### Prompt
Find every line in the lines below that contains the word "status", and copy each one out in full.

### Exercise input

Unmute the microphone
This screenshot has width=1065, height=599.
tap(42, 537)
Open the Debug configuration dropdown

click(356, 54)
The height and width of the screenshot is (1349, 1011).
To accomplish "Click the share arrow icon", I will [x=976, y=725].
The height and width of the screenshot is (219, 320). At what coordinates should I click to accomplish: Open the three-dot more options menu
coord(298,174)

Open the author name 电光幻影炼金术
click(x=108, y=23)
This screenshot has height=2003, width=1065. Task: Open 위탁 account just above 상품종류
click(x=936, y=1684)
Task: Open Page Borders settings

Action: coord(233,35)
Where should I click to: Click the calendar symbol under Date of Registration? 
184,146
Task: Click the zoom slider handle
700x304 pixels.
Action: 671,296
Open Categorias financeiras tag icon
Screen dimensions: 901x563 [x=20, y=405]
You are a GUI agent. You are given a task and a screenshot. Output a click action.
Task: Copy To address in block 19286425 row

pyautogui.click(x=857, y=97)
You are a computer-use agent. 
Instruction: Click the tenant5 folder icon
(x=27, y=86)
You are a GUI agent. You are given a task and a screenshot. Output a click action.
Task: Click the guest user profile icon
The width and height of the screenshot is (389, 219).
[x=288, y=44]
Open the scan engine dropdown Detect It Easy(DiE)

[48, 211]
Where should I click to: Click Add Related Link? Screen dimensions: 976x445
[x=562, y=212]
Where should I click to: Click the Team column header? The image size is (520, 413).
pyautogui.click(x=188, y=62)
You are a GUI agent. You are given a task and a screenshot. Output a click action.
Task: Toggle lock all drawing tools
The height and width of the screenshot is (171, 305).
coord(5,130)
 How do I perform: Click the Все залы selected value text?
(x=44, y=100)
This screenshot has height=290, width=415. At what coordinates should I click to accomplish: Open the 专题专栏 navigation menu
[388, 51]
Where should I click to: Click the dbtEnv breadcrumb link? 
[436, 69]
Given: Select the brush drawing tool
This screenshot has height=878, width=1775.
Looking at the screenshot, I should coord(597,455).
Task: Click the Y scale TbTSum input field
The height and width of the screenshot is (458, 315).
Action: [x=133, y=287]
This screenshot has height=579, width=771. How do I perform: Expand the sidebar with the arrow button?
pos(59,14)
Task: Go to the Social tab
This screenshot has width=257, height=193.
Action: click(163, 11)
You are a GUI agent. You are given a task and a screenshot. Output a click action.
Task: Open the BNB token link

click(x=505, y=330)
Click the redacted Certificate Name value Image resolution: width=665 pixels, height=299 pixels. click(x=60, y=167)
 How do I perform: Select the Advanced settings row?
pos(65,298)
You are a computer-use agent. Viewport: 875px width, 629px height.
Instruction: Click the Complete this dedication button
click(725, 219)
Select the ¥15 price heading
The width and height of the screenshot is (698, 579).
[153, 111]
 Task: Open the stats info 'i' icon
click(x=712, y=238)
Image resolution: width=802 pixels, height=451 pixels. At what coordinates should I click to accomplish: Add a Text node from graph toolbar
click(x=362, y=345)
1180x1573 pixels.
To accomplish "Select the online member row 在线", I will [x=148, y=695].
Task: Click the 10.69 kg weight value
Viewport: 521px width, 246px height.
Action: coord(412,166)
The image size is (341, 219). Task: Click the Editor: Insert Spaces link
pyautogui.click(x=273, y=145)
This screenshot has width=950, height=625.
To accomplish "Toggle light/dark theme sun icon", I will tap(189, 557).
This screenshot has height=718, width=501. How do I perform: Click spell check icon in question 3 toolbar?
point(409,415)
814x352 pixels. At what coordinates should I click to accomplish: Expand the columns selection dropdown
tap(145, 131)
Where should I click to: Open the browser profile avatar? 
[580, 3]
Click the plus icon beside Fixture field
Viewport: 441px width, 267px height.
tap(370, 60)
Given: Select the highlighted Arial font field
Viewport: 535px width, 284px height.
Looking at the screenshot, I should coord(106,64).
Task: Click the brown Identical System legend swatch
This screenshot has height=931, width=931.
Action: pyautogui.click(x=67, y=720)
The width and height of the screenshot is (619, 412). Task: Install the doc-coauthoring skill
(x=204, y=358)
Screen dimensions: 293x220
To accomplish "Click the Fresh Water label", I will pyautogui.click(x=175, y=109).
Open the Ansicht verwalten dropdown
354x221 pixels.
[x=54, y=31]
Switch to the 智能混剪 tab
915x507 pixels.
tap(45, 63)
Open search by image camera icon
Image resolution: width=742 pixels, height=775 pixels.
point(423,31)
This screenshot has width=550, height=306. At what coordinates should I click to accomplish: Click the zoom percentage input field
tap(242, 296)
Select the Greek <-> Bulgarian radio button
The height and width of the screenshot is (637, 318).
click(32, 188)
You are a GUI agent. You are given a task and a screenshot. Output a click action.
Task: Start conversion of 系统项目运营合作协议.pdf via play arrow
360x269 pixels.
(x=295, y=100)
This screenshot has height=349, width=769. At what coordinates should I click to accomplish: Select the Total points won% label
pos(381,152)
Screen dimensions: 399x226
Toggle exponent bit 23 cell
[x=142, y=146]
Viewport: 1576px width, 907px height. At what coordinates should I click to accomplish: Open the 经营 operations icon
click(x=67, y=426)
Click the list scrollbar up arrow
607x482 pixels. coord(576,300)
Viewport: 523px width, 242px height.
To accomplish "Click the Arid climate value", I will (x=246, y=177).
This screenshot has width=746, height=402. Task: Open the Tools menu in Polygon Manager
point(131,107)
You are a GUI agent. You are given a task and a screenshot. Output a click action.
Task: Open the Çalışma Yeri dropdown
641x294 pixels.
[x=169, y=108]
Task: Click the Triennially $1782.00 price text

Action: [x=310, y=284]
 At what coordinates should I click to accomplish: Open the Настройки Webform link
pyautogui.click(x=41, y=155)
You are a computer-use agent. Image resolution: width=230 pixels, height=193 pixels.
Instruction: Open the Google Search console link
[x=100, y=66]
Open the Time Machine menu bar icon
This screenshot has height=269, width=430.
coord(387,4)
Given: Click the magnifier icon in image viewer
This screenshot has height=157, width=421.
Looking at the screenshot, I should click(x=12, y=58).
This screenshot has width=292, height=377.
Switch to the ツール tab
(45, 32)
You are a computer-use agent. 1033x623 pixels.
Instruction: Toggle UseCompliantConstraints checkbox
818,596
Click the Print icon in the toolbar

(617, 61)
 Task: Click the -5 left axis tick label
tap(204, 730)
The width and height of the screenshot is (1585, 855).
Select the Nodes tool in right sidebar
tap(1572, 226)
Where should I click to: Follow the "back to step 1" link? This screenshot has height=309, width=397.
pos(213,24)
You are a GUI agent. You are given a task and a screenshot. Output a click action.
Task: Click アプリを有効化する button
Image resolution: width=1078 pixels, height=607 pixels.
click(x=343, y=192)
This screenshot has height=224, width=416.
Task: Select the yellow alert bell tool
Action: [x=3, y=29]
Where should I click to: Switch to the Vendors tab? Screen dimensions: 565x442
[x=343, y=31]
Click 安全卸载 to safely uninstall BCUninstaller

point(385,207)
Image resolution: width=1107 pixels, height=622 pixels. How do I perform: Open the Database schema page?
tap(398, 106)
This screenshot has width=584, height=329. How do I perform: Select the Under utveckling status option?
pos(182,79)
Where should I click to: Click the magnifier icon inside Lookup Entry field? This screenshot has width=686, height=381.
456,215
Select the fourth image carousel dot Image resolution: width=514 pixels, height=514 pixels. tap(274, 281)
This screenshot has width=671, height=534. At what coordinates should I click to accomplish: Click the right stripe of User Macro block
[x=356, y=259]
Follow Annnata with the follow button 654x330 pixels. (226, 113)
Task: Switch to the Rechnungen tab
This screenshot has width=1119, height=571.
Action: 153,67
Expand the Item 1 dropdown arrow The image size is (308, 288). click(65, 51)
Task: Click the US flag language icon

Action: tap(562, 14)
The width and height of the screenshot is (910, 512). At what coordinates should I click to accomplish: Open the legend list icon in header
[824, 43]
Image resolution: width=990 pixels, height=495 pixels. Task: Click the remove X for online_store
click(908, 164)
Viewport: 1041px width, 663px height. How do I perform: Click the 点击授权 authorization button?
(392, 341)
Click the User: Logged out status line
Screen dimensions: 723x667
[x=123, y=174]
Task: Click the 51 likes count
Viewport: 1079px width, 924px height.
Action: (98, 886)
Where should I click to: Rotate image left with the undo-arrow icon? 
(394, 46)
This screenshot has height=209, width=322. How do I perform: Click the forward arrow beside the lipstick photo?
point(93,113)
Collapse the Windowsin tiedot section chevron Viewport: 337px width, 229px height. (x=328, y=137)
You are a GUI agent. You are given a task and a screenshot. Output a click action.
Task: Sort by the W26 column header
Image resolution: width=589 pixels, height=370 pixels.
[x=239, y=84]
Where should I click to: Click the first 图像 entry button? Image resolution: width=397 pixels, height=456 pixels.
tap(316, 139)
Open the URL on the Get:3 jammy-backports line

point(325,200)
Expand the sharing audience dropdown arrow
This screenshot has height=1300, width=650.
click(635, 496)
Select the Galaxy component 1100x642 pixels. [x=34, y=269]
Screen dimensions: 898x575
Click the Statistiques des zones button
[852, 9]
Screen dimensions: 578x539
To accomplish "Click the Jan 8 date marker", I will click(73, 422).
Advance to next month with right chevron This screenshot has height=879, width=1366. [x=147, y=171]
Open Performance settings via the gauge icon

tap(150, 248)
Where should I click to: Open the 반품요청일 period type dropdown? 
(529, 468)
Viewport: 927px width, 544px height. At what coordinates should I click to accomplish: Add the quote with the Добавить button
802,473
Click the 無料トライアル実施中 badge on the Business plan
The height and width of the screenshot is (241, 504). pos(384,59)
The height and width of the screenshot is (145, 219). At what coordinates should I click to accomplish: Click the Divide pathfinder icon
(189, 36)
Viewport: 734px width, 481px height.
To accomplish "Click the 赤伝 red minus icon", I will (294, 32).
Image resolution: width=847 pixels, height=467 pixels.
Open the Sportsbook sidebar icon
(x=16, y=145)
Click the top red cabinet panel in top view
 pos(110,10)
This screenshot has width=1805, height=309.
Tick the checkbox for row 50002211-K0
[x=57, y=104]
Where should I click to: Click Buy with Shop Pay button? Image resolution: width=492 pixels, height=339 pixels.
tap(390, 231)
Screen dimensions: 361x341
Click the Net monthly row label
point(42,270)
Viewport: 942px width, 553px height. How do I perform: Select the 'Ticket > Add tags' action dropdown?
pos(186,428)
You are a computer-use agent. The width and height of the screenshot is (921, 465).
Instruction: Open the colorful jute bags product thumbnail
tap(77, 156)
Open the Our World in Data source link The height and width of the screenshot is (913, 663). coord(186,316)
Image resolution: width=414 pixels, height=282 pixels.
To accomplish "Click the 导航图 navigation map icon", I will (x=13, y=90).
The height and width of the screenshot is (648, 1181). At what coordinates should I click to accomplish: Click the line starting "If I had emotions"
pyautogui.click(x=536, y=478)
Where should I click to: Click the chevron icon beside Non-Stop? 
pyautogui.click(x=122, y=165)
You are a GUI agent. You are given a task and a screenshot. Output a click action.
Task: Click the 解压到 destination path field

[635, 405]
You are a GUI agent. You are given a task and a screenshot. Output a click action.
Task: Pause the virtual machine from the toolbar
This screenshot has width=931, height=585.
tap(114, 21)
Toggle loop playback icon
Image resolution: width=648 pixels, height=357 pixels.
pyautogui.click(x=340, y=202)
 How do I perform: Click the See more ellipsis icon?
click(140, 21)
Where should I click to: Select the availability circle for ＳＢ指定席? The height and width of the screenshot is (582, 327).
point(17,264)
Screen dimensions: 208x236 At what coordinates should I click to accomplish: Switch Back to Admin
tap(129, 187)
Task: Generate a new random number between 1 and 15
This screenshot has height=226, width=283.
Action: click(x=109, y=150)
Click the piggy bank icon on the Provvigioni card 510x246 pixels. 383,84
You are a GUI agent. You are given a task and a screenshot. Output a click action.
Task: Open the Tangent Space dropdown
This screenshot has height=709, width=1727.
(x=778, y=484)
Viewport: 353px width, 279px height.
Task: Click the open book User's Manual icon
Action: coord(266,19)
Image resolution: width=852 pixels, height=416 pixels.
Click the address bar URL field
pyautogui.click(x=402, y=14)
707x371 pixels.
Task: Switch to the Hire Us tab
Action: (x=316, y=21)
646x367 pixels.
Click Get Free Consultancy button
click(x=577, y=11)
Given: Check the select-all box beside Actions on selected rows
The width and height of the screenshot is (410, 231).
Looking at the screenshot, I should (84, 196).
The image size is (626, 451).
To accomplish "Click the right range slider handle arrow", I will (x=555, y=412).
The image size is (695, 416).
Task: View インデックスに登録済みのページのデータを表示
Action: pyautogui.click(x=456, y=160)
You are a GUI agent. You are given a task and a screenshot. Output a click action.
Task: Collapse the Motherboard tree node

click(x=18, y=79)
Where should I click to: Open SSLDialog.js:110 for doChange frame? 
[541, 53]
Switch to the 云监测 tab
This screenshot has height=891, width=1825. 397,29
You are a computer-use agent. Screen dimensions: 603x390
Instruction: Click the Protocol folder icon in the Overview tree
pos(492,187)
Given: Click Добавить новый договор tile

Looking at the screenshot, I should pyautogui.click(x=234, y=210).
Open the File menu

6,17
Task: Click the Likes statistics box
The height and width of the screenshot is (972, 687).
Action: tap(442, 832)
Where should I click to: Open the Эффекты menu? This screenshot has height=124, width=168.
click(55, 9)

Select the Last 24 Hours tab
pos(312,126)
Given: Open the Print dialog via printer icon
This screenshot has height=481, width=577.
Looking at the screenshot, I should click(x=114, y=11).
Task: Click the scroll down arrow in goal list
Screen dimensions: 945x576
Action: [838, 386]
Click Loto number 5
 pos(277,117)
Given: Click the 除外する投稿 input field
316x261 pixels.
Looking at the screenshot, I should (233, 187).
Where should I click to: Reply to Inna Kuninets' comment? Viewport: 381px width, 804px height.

### Finished task
This screenshot has width=584, height=329. How do I perform: Select the Under utveckling status option?
Click the User: Logged out status line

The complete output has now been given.